Guernesey, 23 janvier [18]73, jeudi soir 5 h. ½
J’ai pris un bain ce matin, mon cher bien-aimé, ce qui t’explique pourquoi je ne t’ai pas gribouillé tout de suite après t’avoir vu parce que je ne pouvais pas laisser refroidir mon eau qui m’attendait avec ses 28 degrés Réaumur. Puis, une fois qu’on est désheuré, il n’y a pas de raison pour qu’on aille pas jusqu’au bout de la journée.
Cher adoré, j’espère que ce n’est pas une illusion mais tu m’as paru en très bonne santé quand je t’ai vu. Tu es même resté bien plus longtemps que de coutume et tu m’as envoyé deux bons baisers « qui n’ont pas obligé une ingrate » comme tu dis. Du reste il faisait à ce moment là le temps le plus charmant, on se serait cru au mois de mai tant il y avait de soleil, d’oiseaux et de joie répandus autour de nous et au dessus de nous. L’illusion n’a pas duré longtemps, témoin la pluie et le vent qui joutenta ce soir à qui mieux mieux. Il te sera bien difficile de sortir ce soir, du moins je le crains. Encore, si tu pouvais avoir reçu les nouvelles que tu désires et que tu attends, ce serait tout bonheur. À force d’espérer je finis par désespérer mais je serais bien heureuse si tu avais pied ou aile de Petit Georges et de Petite Jeanne ainsi que de leurs augustes parents.
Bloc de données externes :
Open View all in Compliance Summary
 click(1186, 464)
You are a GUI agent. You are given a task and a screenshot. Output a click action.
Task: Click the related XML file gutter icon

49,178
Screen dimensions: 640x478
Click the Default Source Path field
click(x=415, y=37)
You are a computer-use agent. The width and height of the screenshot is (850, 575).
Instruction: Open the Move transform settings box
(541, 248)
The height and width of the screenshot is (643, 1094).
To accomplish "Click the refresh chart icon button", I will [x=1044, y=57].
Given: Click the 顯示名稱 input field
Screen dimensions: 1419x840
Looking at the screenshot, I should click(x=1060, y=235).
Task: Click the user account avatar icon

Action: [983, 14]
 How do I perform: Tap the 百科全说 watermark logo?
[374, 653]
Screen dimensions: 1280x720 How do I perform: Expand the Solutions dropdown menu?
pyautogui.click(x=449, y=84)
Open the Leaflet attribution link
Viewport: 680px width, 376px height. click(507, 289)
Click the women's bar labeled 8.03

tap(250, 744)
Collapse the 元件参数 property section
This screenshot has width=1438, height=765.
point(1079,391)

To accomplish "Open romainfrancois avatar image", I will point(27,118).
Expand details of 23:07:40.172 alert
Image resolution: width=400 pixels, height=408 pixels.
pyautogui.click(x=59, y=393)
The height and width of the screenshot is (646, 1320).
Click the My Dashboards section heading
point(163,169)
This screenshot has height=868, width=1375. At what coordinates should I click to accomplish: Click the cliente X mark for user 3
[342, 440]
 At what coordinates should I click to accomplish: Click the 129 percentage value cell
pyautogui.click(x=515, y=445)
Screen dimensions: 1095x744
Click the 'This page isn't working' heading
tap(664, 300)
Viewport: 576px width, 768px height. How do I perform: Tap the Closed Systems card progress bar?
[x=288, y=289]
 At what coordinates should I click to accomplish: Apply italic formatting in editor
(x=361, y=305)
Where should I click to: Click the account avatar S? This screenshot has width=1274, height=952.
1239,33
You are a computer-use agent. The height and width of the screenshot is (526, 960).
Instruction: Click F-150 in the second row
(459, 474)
En attendant j’ai payé ce soir la note du gaz 72 [illis.] 12. C’est énorme. Il est probable que la cherté du charbon est pour quelque chose dans ce chiffre inattendub. Je te le signale pour que tu te rendes compte où l’argent passe ; et aussi que je t’adore.
BnF, Mss, NAF 16394, f. 22
Transcription de Maggy Lecomte assistée de Florence Naugrette
a) « joute ».
b) « inatendu ».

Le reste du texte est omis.